Endless loop in Text::Format::reformat()

Discussion in 'Perl Misc' started by Gunnar Hjalmarsson, Sep 24, 2006.

  1. It has happened recently (twice) that invoking CGI::ContactForm at my
    web site has resulted in endless loops, which have made the web server
    error log grow to about 700 Mb in a couple of seconds, thus consuming
    the remaining space of my VPS. :(

    This is what was written repeatedly to the error log: "Use of
    uninitialized value in concatenation (.) or string at
    /usr/lib/perl5/site_perl/5.8.1/CGI/ContactForm.pm line 600."

    Line 600 of ContactForm.pm consists of:

    push @output, "$1 ";

    and to see it in context, a URL to the CVS repository:
    http://gunnar.cc/cgi-bin/cvsweb.cgi/contactform/lib/CGI/ContactForm.pm?annotate=1.45;cvsroot=gunnar

    The code in question is the reformat() subroutine, which was copied from
    the module Text::Format.
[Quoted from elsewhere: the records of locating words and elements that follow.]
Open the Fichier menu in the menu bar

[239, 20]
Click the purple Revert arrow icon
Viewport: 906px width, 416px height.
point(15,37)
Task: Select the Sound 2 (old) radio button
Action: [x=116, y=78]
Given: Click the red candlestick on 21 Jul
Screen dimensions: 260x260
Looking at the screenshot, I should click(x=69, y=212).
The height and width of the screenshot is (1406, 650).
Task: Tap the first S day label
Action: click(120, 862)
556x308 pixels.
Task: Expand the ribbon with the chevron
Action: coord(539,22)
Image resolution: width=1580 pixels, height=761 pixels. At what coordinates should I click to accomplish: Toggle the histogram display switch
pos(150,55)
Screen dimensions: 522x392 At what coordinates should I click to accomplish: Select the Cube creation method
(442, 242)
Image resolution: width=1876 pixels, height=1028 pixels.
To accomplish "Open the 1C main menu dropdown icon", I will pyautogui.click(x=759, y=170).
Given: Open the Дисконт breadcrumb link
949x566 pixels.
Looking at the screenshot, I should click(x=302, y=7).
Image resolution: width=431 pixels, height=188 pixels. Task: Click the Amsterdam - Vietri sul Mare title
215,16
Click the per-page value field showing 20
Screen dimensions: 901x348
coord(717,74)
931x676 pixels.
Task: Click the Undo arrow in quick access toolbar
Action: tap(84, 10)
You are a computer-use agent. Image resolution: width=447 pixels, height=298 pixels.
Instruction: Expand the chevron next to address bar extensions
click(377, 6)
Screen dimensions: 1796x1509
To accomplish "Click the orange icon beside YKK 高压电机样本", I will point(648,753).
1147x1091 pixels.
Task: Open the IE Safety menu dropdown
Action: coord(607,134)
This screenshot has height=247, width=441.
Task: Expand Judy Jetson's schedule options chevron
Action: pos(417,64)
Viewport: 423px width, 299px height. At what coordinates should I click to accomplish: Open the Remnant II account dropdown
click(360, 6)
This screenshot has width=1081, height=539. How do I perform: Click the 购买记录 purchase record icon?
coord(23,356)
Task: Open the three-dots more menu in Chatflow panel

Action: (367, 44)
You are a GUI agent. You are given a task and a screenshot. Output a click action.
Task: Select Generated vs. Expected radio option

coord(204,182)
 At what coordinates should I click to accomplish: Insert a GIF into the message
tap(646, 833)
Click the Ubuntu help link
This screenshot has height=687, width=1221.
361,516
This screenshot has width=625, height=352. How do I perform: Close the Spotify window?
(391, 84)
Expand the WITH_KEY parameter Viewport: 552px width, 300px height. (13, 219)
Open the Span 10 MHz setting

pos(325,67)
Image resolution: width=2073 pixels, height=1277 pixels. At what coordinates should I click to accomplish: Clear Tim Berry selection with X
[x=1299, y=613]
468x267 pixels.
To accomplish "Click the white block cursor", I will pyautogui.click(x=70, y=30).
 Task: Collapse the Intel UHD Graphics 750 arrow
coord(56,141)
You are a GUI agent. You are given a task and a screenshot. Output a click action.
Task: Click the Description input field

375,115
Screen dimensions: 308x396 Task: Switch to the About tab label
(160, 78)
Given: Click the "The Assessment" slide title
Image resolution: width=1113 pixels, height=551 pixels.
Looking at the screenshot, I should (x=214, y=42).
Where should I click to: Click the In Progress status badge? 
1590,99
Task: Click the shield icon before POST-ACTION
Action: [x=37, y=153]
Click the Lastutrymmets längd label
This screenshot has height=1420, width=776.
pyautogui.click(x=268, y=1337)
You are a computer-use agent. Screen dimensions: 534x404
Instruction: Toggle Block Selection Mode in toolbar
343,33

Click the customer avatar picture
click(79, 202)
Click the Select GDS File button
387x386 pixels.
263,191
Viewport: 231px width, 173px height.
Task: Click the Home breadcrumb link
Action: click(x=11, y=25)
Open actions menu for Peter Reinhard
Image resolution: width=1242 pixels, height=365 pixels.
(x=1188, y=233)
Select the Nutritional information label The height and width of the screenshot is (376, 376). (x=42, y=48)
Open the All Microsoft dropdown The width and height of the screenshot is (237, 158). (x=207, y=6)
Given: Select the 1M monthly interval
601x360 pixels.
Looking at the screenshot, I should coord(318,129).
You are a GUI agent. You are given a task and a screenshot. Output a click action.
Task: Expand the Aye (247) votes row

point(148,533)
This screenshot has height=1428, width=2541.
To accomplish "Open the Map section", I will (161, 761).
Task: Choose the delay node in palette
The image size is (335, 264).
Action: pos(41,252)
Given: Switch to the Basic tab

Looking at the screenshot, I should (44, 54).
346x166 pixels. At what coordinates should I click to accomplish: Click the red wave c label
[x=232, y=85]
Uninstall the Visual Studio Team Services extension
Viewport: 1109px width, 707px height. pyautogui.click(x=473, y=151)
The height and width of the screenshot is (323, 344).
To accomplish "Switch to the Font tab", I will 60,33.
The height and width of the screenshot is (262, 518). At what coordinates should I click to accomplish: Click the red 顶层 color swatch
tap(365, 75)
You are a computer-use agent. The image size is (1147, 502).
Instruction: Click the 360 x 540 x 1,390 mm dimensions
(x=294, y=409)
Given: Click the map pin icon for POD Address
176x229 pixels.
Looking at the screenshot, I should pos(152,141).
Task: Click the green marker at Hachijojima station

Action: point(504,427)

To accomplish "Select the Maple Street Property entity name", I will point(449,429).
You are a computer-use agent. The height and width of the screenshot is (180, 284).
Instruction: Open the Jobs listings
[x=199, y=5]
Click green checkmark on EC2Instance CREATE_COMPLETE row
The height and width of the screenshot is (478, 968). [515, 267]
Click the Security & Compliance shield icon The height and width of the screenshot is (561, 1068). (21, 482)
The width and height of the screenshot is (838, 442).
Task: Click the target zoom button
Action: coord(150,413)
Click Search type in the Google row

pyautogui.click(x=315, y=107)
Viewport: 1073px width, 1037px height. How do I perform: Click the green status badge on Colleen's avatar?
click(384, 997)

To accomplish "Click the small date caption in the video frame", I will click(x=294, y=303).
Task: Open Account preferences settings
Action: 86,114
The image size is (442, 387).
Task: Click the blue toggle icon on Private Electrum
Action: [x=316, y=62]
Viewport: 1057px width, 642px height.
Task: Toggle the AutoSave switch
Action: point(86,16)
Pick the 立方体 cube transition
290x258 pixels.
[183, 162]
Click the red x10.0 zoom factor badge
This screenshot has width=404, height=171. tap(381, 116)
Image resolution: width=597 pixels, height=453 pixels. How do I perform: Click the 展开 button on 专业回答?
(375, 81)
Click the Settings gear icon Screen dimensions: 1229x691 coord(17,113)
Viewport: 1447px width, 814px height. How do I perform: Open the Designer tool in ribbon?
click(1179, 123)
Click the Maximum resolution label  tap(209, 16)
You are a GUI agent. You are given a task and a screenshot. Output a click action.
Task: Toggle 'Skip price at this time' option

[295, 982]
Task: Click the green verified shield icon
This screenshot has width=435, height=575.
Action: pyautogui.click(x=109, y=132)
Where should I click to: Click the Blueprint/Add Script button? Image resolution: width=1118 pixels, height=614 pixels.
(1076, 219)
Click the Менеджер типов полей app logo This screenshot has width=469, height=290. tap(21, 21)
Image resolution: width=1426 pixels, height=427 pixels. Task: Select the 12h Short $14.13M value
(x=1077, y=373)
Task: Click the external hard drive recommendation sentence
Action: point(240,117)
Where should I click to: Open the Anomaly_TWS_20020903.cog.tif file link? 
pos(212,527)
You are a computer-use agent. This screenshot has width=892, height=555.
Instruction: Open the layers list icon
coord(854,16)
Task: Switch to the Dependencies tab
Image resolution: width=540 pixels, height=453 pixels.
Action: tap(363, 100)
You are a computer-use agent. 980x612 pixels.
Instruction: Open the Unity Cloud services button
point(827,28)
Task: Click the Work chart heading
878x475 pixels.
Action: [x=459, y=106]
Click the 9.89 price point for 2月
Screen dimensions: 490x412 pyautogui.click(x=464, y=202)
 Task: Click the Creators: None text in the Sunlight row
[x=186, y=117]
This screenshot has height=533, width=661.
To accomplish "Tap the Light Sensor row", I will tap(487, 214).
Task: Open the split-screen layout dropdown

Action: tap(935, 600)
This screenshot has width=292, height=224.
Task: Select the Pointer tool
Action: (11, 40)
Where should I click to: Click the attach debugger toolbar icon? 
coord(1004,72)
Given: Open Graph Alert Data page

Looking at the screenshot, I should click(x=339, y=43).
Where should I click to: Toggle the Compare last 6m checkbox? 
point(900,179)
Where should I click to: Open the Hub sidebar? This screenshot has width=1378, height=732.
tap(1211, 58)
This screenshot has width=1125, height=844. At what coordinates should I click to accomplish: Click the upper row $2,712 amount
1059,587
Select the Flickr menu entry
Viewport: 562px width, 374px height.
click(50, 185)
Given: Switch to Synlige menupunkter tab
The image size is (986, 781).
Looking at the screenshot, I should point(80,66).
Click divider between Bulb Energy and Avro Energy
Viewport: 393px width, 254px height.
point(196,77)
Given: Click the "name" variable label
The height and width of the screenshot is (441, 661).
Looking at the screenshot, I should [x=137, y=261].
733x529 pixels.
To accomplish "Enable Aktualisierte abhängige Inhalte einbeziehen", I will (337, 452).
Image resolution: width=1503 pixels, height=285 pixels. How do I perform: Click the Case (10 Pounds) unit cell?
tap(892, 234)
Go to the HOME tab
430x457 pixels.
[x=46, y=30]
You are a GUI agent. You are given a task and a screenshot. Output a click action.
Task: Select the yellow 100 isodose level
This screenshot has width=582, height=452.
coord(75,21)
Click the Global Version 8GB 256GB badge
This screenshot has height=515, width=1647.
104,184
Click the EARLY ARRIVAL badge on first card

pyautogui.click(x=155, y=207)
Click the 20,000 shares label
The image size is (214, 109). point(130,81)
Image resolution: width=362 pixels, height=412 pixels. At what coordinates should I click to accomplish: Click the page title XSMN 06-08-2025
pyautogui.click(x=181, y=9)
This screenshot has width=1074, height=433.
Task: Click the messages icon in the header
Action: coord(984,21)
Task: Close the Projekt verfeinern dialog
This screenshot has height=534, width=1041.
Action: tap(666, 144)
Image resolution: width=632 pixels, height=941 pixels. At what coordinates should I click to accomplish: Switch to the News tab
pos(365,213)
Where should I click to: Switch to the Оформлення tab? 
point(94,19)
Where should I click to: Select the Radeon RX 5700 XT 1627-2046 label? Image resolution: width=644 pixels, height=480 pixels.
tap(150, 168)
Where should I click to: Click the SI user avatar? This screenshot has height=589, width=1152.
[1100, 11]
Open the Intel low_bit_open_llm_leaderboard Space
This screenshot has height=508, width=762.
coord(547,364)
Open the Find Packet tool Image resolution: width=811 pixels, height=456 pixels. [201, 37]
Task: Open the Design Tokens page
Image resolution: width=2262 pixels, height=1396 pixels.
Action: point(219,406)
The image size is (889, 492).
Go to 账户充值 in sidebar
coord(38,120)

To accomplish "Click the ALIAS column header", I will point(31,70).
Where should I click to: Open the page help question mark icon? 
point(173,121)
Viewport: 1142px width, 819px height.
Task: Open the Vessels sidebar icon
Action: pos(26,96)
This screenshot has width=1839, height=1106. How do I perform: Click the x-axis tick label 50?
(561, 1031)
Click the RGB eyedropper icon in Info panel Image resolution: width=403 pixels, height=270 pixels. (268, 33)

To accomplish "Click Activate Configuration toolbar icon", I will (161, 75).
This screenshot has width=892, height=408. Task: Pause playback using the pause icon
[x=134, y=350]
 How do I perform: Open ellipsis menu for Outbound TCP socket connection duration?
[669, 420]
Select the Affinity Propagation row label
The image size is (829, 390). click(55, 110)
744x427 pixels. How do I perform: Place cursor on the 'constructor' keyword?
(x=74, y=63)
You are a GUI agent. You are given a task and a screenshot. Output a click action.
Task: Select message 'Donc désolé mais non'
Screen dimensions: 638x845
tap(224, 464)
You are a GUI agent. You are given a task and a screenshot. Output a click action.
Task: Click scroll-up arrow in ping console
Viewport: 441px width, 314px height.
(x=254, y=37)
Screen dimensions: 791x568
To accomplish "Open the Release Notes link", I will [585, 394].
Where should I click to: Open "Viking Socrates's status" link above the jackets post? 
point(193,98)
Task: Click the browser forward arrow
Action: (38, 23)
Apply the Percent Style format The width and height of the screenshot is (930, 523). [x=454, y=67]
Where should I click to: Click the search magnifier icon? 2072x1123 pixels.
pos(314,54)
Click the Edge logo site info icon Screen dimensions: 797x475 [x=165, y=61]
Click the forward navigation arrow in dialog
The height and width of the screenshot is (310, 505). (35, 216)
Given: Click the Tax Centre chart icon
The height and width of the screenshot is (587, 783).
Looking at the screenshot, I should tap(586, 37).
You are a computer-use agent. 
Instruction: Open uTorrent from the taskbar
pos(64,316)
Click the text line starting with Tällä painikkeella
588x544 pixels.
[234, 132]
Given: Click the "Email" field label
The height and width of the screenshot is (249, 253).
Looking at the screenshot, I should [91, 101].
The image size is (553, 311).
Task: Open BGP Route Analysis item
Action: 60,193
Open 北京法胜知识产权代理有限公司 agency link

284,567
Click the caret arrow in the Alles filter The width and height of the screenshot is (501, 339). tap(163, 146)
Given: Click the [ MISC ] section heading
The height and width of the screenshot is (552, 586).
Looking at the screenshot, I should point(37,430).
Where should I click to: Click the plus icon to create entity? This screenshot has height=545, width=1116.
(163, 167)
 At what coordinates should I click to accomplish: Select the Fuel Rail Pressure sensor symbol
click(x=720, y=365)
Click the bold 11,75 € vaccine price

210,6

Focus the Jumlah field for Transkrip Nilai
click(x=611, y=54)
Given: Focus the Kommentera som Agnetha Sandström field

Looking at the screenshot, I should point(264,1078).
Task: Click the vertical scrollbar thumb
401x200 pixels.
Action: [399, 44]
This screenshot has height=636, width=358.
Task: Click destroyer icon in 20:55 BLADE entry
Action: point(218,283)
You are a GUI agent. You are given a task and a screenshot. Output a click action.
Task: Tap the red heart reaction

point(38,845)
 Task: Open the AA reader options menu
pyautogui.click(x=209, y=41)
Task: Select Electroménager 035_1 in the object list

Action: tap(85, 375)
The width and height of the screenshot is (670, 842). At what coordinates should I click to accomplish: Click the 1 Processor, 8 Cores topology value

It's used to format the body nicely before
    sending a message.

    I have failed to figure out what kind of data that might cause
    reformat() to go into those endless loops. Therefore, any idea of what
    the problem is would be much appreciated.

    --
    Gunnar Hjalmarsson
    Email: http://www.gunnar.cc/cgi-bin/contact.pl
     
    Gunnar Hjalmarsson, Sep 24, 2006
    #1
    1. Advertising

  2. Gunnar Hjalmarsson wrote:
    > It has happened recently (twice) that invoking CGI::ContactForm at my
    > web site has resulted in endless loops, which have made the web server
    > error log grow to about 700 Mb in a couple of seconds, thus consuming
    > the remaining space of my VPS. :(
    >
    > This is what was written repeatedly to the error log: "Use of
    > uninitialized value in concatenation (.) or string at
    > /usr/lib/perl5/site_perl/5.8.1/CGI/ContactForm.pm line 600."
    >
    > Line 600 of ContactForm.pm consists of:
    >
    > push @output, "$1 ";
    >
    > and to see it in context,


    if ( $line =~ /^(.{$min,$opt1}) (.*)/ ||
    $line =~ /^(.{$min,$max1}) (.*)/ || $line =~ /^(.{$min,})? (.*)/ )
    {
    push @output, "$1 ";
    $line = $2;
    }

    The way that $1 can be undef is if the first to two patterns don't
    match and the third pattern matches but the optional subexpression does
    not. This will happen if the first character of $line is a space.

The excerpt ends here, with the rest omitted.